Episode 4: "Waiting for God"

Holly's joke: The most interesting event that happened recently was that Lister pretended he passed the chef's exam, although really he failed. That gives you some idea of how truly exciting some days can be around here.

Rimmer orders Holly to give him access to the crew's confidential reports, and is happy when he hears Captain Hollister's remarks about Lister, less than complimentary. However, he is less than pleased to hear his own report, which is little better. Holly tells Rimmer that he has detected a UO (Unidentified Object), but Rimmer stalks off in a huff. Meanwhile, Lister is reading a book the Cat has given him; Cats read differently than humans, by sniffing scents impregnated into the paper on their books. As he is reading, Talkie the Toaster bemoans the fact that no-one wants to eat toast.

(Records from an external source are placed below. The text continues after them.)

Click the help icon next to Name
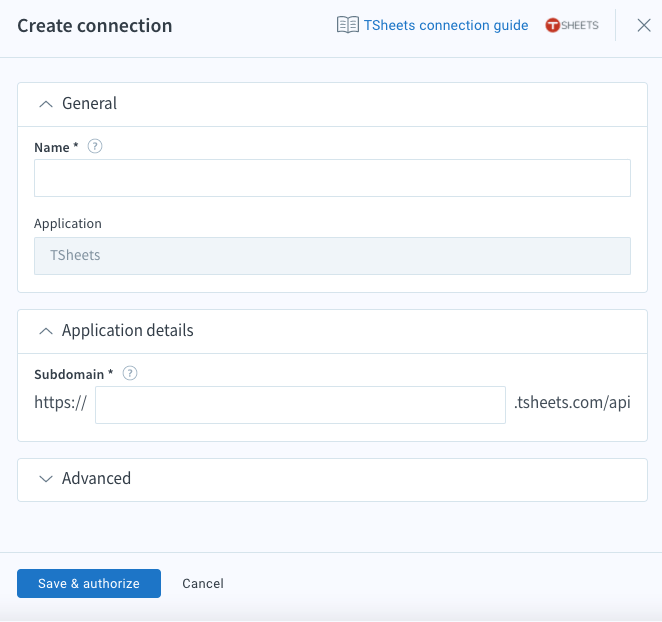This screenshot has width=662, height=622. 95,147
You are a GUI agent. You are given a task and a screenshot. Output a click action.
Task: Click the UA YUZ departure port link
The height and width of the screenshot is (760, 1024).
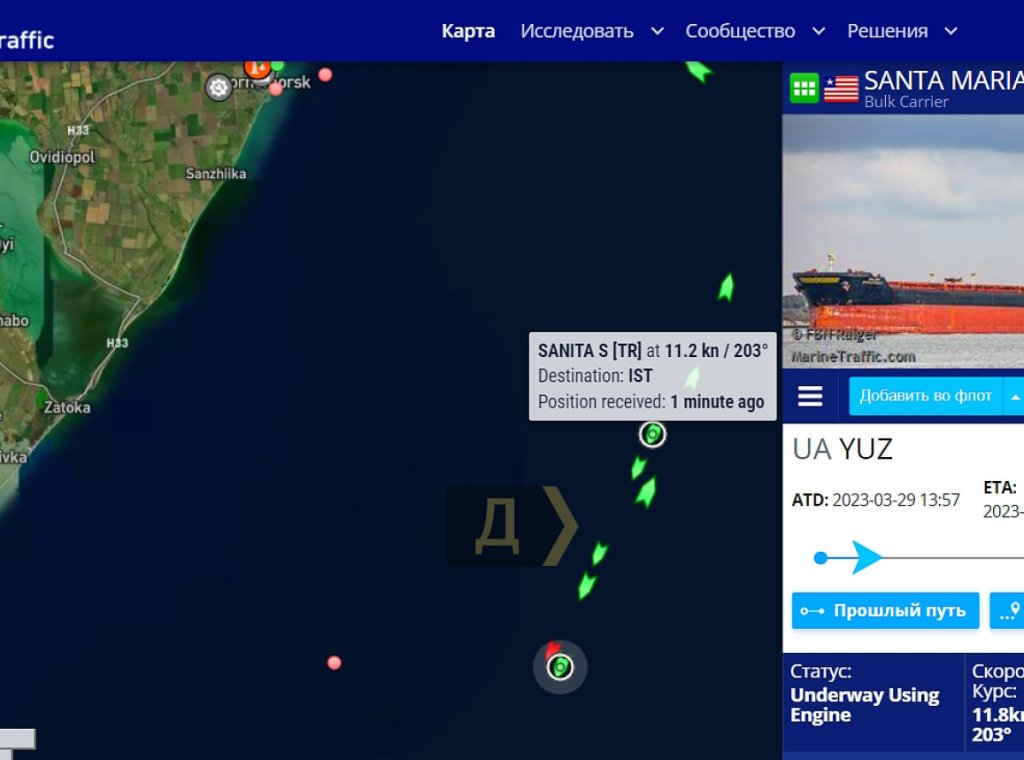[842, 449]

Rimmer comes in, and is more than annoyed that Lister is using his clothes. Even though he's dead, he doesn't like Lister taking his things. The two discuss the possibility that they are alone in the cosmos. The Cat returns with the Holy Book, which tells the Cat people's history, and Lister sees that there are pictures in this one, which depict him as Cloister, the Cats' god. All the facts fit, and in truth this is the case --- Lister is their god, but the Cat scoffs at the idea. Lister asks Holly to translate the Holy Book for him, and Holly says he'll give it a go.

Rimmer runs in, excited and tells Lister that the UO is in fact a pod. Lister goes into the quarantine, and when Rimmer tells him he's to stay there for a month, he walks right out again. When Rimmer goes off to get the scutters, Lister discovers that the pod is in fact one of Red Dwarf's old garbage pods! He asks Holly why he didn't tell Rimmer, and Holly replies that "Well, it's a laugh, innit?" Later, Lister and Rimmer discuss their beliefs, and Lister puts forward the theory that humans may be regarded as a galactic disease, with the result that aliens stay away from Earth. Rimmer, however, dreams of aliens giving him a new body...

The next morning, Holly has deciphered the Holy Book, and reveals that indeed Lister and Cloister are the one person. He tells Lister of a great war that broke out on Red Dwarf between the Cats, as they took Lister's plan to open a hotdog stand on Fiji as their holy doctrine. The Cats fought over the colour the hats were supposed to be that they would wear in the diner, and after the war the two factions piled into space arks, one of them smashing into an asteroid, having used Lister's old laundry list as their starchart! Rimmer has no sympathy or time for Lister, who is somewhat shaken by the amount of destruction and carnage his plan has caused.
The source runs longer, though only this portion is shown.